Au cinéma dès demain.

Christine vit à Sacramento avec sa mère et son père. Adolescente un peu rebelle, elle se fait appeler Lady Bird et cherche à tout prix à quitter la maison familiale pour ne pas avoir la même vie que ses parents. Alors que le lycée se termine bientôt pour elle, sa transition vers le monde adulte ne va pas se faire sans désillusions.

Pour son premier long-métrage en tant que réalisatrice, Greta Gerwig fait de Christine « Lady Bird » McPherson un véritable alter ego. On imagine sans trop de difficultés qu’il y a beaucoup d’elle dans cette adolescente aux cheveux roses qui doit prendre son envol. C’est en finissant d’écrire le scénario du film que Greta Gerwig s’est rendue compte qu’il était temps pour elle de passer derrière la caméra. Elle a certainement bien fait puisqu’elle réalise, avec Lady Bird, une histoire de coming of age incroyablement touchante.

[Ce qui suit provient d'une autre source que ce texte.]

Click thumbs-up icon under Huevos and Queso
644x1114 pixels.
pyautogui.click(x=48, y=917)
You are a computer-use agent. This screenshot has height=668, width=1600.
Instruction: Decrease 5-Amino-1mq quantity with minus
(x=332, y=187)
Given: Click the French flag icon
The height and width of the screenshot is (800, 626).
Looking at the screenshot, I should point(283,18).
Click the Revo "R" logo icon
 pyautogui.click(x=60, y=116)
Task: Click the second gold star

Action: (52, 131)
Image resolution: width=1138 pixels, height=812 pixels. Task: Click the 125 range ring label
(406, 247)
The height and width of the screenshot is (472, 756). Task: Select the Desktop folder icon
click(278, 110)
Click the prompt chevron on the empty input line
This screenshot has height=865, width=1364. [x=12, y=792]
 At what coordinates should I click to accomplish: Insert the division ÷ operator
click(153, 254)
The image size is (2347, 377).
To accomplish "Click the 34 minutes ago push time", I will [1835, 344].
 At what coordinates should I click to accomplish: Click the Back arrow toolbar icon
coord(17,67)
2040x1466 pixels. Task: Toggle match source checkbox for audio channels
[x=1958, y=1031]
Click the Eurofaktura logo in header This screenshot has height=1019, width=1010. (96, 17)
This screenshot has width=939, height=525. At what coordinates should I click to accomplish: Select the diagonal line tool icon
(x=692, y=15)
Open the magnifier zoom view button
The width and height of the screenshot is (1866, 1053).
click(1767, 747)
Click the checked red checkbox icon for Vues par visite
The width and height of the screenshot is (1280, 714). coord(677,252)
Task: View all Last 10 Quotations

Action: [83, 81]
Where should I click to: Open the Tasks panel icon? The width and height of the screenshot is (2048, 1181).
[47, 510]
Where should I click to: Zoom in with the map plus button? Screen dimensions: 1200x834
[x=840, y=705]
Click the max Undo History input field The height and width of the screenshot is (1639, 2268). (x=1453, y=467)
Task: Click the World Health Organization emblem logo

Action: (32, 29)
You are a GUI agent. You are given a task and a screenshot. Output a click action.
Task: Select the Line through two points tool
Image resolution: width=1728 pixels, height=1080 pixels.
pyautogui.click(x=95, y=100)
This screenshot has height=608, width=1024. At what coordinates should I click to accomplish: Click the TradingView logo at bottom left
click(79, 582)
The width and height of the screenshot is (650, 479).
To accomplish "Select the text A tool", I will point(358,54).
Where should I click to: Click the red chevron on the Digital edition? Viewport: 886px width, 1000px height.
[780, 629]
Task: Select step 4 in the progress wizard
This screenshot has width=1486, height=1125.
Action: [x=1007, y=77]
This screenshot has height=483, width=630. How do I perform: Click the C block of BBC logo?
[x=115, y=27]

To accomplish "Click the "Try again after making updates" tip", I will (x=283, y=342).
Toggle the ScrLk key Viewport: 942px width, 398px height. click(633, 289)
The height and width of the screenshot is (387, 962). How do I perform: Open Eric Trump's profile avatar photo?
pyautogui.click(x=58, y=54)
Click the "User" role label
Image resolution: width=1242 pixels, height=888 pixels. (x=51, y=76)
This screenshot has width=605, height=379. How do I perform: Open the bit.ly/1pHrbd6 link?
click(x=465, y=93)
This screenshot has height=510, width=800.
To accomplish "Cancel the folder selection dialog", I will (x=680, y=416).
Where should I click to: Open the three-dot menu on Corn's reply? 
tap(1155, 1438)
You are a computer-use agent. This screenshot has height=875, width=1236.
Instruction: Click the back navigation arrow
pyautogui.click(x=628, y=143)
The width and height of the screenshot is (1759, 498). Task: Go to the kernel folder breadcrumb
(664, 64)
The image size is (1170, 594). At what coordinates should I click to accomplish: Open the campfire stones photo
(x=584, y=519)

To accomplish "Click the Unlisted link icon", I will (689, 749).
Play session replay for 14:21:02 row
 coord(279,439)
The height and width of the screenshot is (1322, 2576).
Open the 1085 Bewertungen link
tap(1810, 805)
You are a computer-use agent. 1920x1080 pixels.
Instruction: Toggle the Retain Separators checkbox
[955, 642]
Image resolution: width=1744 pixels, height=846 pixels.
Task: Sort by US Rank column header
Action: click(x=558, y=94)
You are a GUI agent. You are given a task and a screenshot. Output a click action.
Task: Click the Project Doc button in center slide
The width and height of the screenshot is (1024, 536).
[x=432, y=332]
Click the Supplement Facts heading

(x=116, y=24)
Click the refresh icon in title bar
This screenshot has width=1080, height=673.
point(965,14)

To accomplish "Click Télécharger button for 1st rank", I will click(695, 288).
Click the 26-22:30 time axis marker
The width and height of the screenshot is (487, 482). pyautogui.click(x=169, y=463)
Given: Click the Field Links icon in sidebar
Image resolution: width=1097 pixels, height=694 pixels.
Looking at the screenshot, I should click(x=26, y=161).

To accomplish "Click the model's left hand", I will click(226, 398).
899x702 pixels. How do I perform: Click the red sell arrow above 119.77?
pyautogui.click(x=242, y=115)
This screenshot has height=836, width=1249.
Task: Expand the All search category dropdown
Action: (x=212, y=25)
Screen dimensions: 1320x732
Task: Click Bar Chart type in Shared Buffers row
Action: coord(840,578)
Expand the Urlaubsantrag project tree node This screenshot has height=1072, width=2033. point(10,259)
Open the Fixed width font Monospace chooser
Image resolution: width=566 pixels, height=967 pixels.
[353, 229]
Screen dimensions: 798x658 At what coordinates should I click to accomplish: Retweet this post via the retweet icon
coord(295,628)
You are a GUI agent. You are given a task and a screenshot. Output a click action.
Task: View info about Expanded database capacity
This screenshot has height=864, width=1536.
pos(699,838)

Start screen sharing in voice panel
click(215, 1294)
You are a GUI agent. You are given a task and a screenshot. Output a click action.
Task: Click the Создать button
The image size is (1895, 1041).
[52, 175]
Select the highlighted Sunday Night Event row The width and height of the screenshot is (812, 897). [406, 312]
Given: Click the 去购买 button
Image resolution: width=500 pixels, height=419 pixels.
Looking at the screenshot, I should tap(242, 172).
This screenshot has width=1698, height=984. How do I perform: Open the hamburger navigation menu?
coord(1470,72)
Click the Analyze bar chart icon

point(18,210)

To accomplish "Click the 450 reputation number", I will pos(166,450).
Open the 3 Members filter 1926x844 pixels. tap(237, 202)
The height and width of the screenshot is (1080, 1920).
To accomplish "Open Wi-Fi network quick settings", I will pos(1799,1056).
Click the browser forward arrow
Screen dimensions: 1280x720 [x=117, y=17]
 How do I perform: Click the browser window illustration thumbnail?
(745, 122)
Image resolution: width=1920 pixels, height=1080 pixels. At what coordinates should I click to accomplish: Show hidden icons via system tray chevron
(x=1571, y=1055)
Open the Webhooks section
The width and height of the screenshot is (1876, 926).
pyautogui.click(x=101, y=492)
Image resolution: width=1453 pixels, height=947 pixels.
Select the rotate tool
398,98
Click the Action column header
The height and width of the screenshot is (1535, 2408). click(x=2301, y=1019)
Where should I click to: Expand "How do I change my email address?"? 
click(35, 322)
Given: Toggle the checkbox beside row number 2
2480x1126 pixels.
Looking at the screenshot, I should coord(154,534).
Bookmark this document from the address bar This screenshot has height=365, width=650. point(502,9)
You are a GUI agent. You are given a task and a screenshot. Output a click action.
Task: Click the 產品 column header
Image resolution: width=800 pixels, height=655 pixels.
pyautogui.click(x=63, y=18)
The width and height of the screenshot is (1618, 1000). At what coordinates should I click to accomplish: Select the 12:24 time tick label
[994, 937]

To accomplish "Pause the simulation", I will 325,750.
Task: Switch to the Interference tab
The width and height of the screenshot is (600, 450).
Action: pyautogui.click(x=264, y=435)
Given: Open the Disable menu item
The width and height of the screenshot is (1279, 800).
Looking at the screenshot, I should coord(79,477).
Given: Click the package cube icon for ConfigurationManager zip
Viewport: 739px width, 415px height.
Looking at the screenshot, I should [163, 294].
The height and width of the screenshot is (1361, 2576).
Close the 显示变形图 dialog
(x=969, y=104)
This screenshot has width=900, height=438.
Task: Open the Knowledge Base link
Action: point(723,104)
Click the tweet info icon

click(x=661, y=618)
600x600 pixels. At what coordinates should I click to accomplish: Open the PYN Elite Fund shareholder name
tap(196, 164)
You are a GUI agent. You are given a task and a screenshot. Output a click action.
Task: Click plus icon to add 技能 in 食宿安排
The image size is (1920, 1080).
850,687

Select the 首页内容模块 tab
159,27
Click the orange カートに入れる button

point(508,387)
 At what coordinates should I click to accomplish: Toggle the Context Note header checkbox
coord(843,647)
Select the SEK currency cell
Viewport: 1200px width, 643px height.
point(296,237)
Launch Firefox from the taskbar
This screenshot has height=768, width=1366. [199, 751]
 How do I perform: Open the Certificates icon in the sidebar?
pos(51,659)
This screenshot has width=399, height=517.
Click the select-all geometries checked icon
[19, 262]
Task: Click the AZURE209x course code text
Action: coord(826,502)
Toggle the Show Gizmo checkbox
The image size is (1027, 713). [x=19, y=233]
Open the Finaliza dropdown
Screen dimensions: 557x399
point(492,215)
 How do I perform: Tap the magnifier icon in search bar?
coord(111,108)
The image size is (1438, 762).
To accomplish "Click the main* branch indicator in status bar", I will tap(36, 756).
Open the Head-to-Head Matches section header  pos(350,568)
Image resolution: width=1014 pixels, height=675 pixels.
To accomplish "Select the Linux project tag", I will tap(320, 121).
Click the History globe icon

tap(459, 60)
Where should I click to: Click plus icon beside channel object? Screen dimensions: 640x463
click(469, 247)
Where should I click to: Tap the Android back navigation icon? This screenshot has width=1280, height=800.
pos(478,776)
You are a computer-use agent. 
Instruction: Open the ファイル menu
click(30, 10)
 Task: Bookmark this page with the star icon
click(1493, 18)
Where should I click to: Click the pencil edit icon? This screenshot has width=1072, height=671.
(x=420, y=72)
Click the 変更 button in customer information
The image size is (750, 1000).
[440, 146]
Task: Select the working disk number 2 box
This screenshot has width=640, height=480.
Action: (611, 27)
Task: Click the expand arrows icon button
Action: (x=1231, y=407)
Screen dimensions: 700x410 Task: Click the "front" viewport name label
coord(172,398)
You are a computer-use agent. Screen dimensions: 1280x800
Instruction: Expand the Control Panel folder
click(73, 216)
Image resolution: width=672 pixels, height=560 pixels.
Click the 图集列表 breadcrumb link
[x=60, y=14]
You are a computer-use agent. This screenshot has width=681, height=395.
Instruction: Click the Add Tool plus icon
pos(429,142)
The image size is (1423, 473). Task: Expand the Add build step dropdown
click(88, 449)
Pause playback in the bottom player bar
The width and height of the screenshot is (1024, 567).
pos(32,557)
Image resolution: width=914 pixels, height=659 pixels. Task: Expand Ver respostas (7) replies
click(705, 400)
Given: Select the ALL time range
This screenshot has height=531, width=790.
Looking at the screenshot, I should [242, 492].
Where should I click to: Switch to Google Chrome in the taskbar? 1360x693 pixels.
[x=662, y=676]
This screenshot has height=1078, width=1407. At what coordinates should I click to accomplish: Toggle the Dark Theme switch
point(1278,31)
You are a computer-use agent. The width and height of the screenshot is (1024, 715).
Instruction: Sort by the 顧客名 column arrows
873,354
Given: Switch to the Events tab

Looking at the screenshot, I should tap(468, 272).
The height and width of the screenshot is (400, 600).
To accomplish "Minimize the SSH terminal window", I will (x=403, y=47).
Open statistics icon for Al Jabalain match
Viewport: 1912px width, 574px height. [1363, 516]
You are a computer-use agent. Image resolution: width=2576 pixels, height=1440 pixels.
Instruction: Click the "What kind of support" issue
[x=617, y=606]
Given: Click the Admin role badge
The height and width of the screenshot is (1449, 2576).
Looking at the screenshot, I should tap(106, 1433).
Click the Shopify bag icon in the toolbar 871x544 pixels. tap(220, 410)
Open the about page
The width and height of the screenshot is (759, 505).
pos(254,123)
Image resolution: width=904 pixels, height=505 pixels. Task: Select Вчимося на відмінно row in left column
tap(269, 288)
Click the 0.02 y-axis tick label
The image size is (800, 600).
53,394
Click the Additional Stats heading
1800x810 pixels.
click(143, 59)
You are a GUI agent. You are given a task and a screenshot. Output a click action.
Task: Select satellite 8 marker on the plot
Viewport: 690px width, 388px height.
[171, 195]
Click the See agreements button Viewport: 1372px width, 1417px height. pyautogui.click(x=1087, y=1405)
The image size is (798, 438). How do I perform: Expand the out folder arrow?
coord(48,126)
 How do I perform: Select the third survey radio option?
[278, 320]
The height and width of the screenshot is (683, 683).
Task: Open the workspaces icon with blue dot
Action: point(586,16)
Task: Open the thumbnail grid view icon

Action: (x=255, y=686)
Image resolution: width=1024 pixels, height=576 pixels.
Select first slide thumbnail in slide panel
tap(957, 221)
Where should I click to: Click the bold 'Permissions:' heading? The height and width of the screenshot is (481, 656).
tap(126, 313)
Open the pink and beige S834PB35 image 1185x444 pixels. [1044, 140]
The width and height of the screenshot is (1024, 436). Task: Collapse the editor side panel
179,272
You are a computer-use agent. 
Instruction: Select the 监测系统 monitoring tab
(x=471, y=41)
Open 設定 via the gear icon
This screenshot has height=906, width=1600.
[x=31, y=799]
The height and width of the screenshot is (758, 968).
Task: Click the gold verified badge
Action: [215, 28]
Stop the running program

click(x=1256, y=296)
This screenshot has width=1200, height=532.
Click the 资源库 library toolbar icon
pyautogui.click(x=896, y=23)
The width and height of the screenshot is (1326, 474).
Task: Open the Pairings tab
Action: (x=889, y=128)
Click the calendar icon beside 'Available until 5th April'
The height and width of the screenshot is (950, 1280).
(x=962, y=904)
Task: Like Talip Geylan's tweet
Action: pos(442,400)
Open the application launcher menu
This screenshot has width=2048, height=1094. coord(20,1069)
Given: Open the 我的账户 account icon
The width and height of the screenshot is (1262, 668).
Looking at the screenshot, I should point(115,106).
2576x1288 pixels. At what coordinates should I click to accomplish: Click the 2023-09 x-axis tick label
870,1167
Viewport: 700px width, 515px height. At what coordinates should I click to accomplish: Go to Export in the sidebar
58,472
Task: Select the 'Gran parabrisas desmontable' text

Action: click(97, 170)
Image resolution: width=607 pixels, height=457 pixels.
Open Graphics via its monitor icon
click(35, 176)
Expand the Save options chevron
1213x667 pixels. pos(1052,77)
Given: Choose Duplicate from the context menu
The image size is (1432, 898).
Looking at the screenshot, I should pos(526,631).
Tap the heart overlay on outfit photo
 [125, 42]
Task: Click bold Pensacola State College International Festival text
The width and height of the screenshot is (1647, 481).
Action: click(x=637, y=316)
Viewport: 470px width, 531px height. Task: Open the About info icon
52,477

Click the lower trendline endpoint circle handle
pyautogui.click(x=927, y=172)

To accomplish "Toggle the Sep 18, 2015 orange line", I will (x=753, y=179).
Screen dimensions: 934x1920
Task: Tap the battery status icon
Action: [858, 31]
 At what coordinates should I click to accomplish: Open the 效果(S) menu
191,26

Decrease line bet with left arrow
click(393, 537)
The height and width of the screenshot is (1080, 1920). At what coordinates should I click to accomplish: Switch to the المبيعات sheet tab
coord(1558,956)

En se servant de ce thème maintes fois abordé au cinéma, la réalisatrice aurait pu facilement tomber dans une répétition sans intérêt. Pourtant, en reprenant les clichés inévitables du genre, elle les renverse en se posant et en nous posant la question de ce que veut réellement dire « être à la maison ». Ce n’est pas pour rien que Greta Gerwig situe son histoire – et déclare son amour – à Sacramento, où elle a grandi. Même si Lady Bird veut absolument la quitter, son attachement à cette ville est plus fort qu’elle ne veut bien le croire.

Lady Bird

© Universal Pictures France

Le ton du film est ainsi profondément mélancolique. Les personnages, extrêmement bien écrits, luttent tous pour vivre comme ils l’entendent et faire quelque chose de leur vie dans une ville scindée en deux qui n’a pas la même résonance pour tout le monde. Marion McPherson, formidable Laurie Metcalf, essaye de subvenir aux besoin de la famille alors que son mari a perdu son emploi. La relation difficile qu’elle entretient avec sa fille donne lieu à l’une des scènes les plus bouleversantes du film. Mais il y a aussi Julie, Danny, le père Leviatch… qui gravitent autour de Lady Bird et qui participent chacun à leur manière à son passage vers l’âge adulte.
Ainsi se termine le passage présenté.